Israël pleegt genocide op Palestijnen in Gaza, concludeert Amnesty International donderdag in een stevig rapport. Onafhankelijke experts noemen het een grondige, solide analyse, al is een soortgelijk onderzoek van het Internationaal Gerechtshof (de rechtbank van de Verenigde Naties) nog bezig.
Israël maakt zich schuldig aan drie van de vijf daden die onder genocide vallen, stelt Amnesty. Het gaat om het doden van Palestijnen en het toebrengen van ernstig lichamelijk of geestelijk letsel aan deze groep. Ook creëert Israël opzettelijk omstandigheden die gericht zijn op de gedeeltelijke of gehele vernietiging van de Palestijnse bevolking.Sinds 7 oktober 2023 zijn er meer dan 44.500 Palestijnen gedood, onder wie ruim 13.300 kinderen.

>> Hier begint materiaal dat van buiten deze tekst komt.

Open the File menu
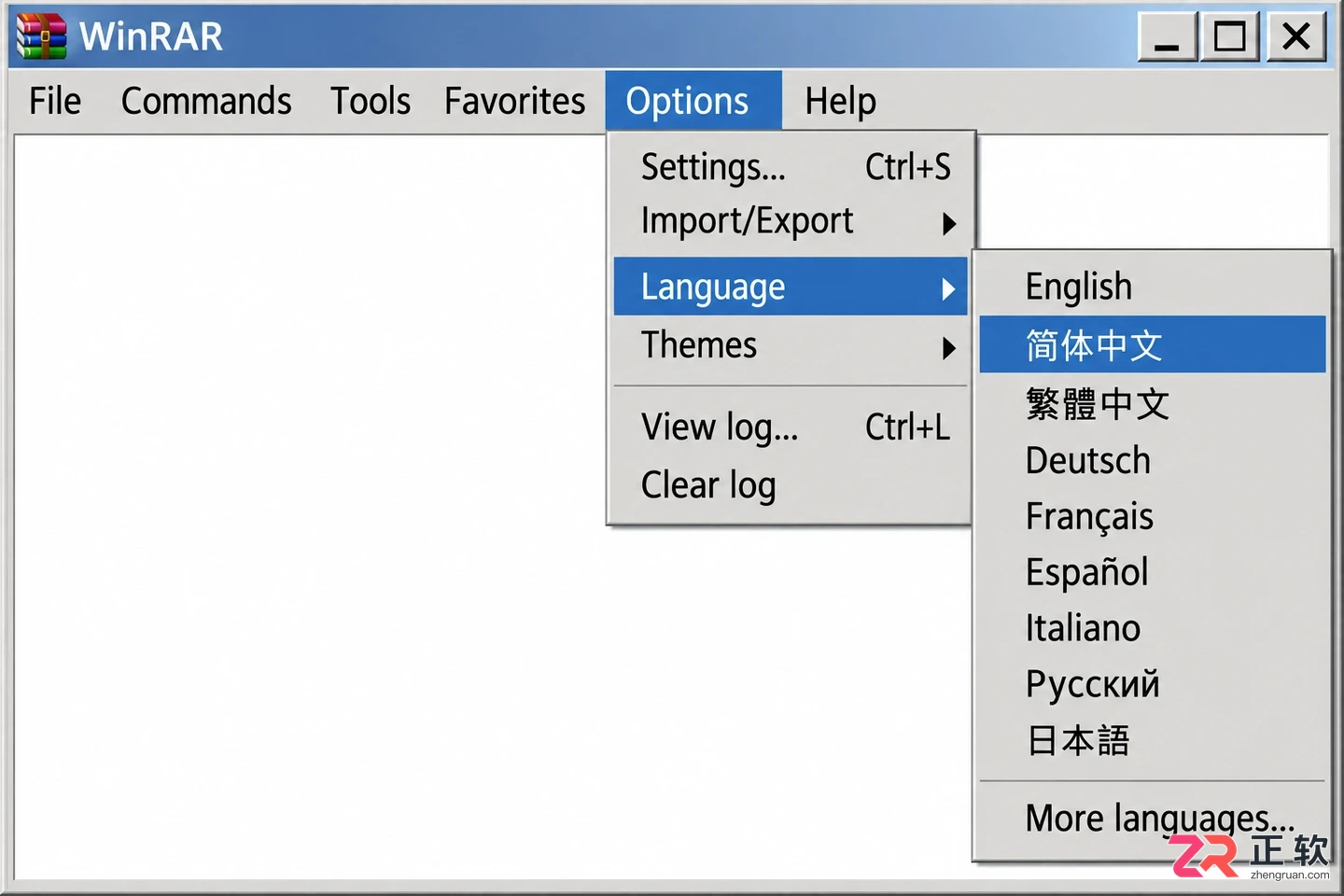 tap(55, 101)
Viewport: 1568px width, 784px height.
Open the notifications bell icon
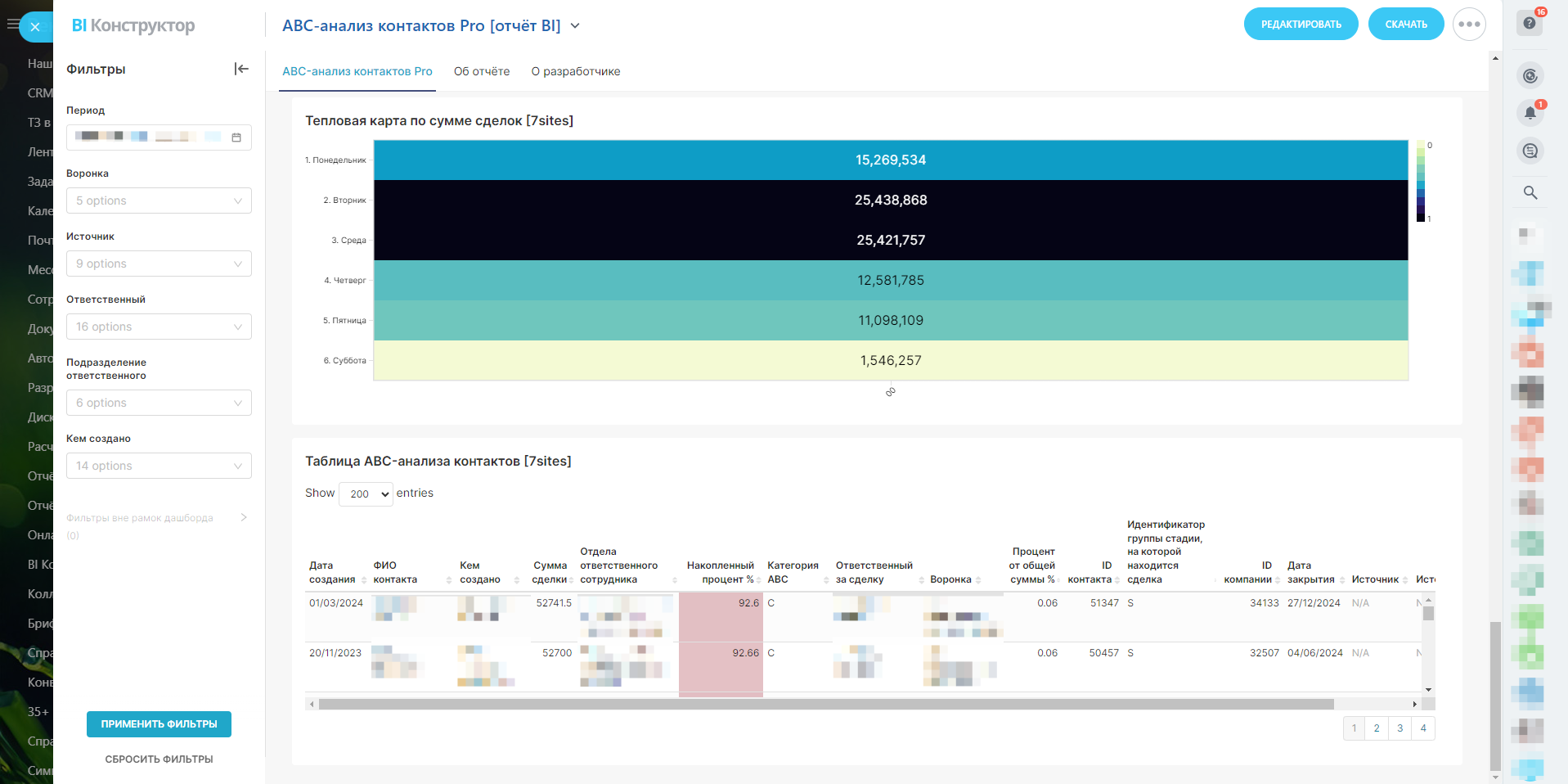click(x=1530, y=113)
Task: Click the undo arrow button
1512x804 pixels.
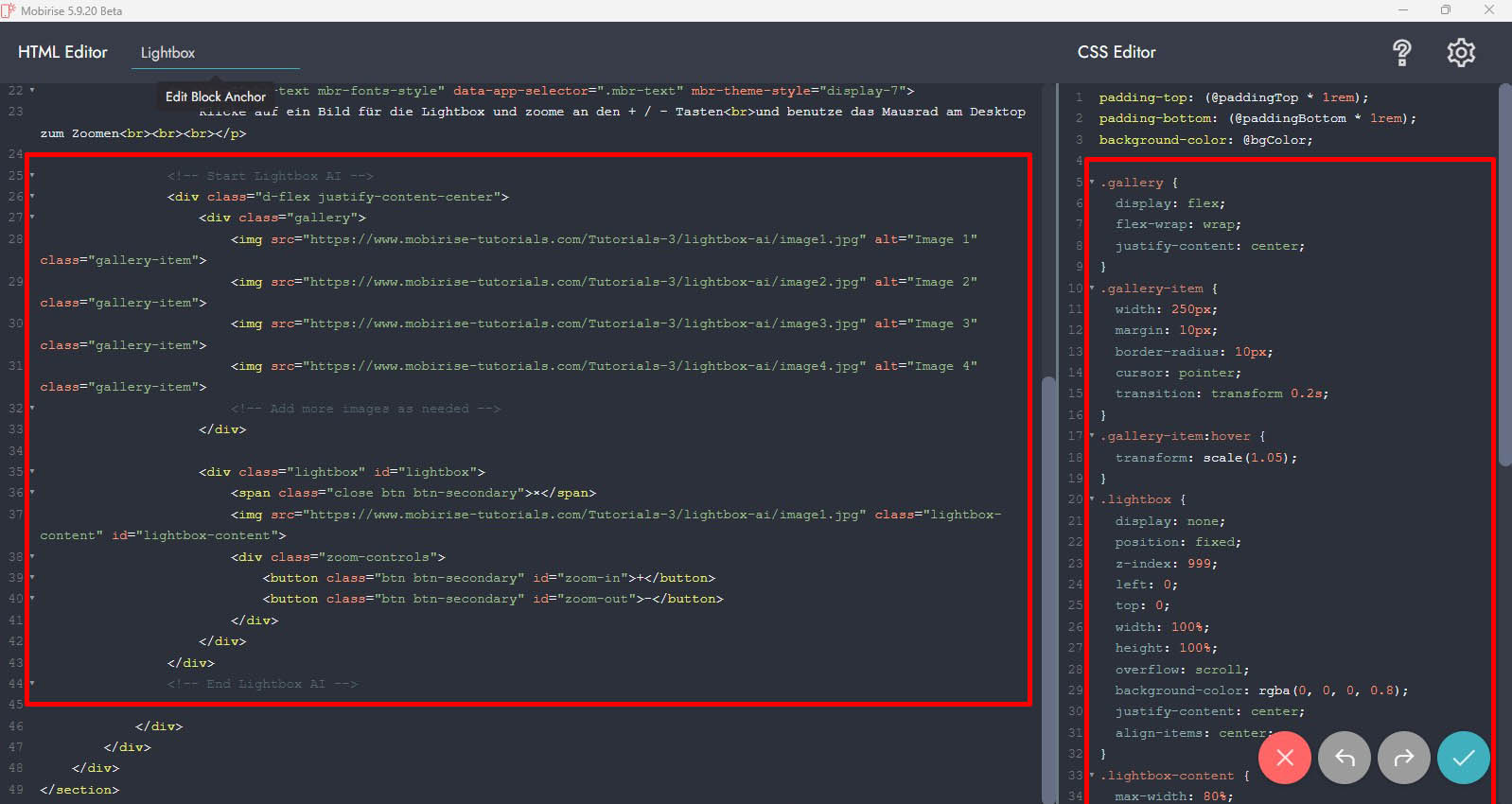Action: (x=1344, y=758)
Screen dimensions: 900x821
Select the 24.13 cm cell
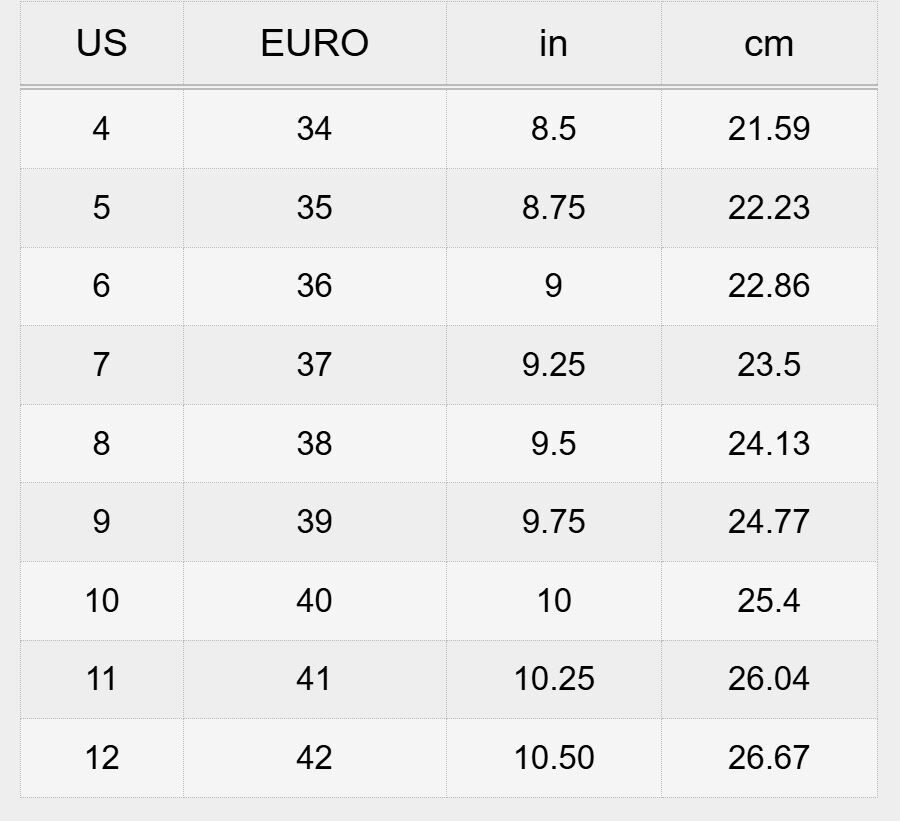point(768,443)
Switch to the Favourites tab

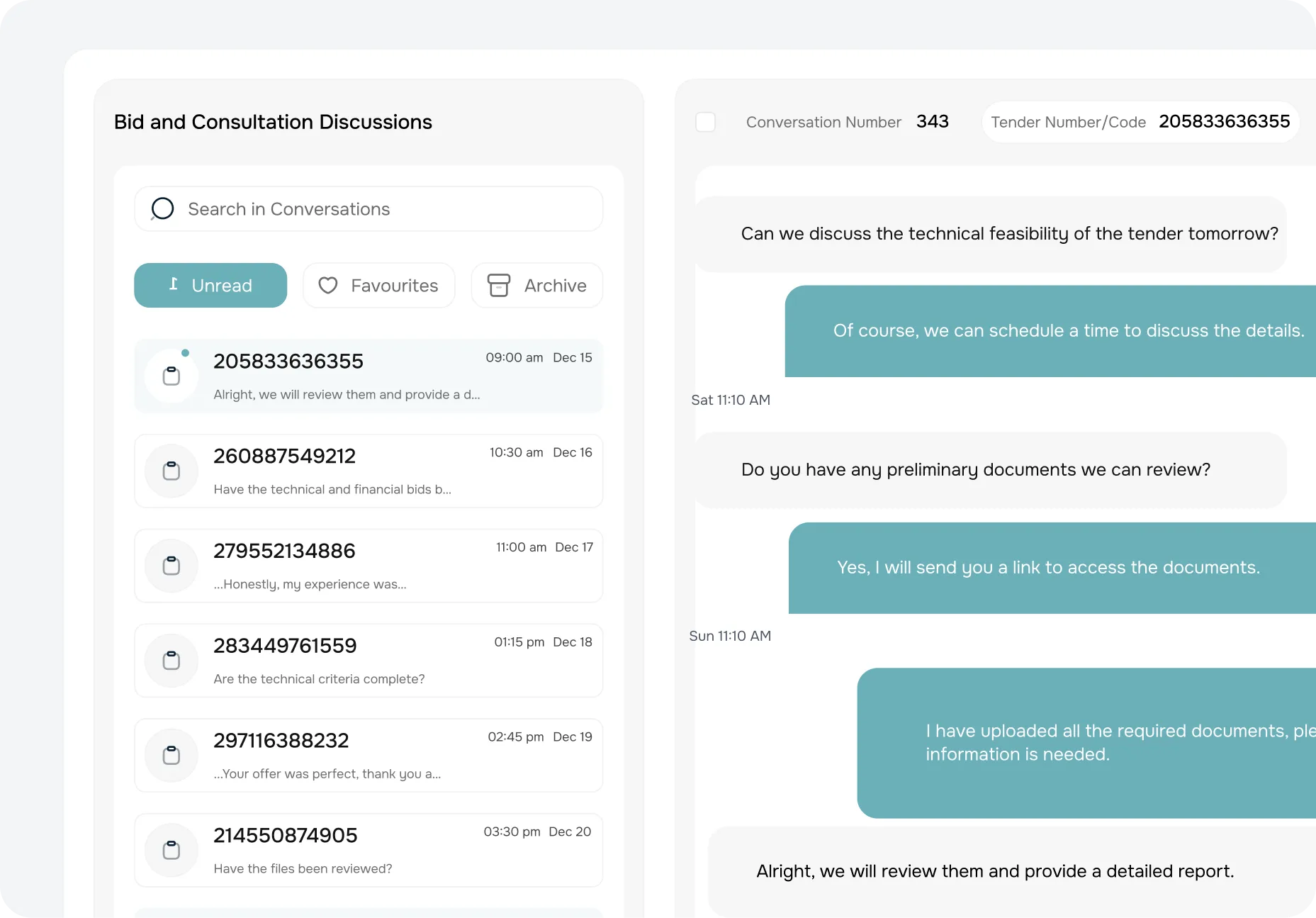coord(379,285)
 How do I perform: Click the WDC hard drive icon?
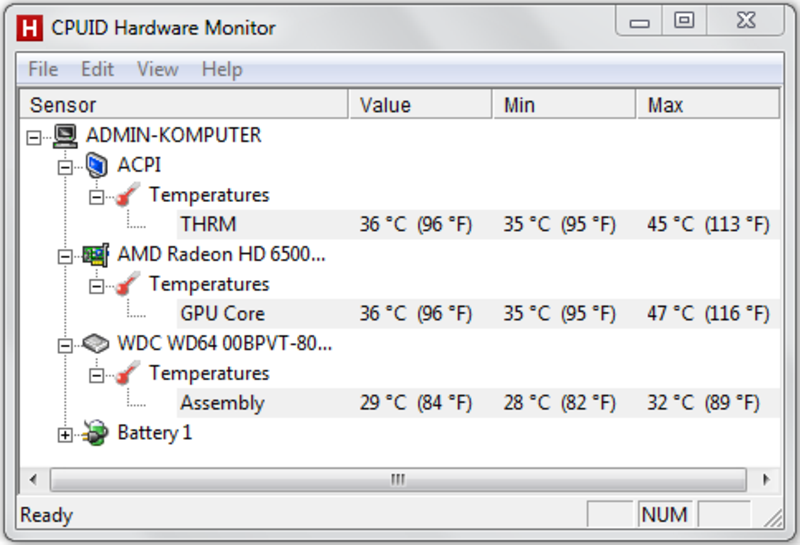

Ook raakten meer dan 100.000 Palestijnen gewond.
Veel (dodelijke) slachtoffers vielen door aanvallen die “opzettelijk onnauwkeurig waren”, stelt Amnesty. Israël trof te weinig voorzorgsmaatregelen om burgerslachtoffers te voorkomen. Het land veroorzaakte bovendien levensomstandigheden die leidden tot ondervoeding, honger en ziektes.Het is niet zo moeilijk om vast te stellen dat er verschrikkelijke dingen gebeuren: dat bewijs is er al lang.
De daden van Hamas verklaren volgens Amnesty onvoldoende waarom Israël levensreddende hulp opzettelijk beperkte.”Aangezien deze daden zijn gepleegd in een al bestaande context van onteigening, apartheid en onwettige militaire bezetting, kunnen we maar één conclusie trekken: de bedoeling van Israël is de fysieke vernietiging van Palestijnen in Gaza”, stelt secretaris-generaal Agnès Callamard van Amnesty in het rapport.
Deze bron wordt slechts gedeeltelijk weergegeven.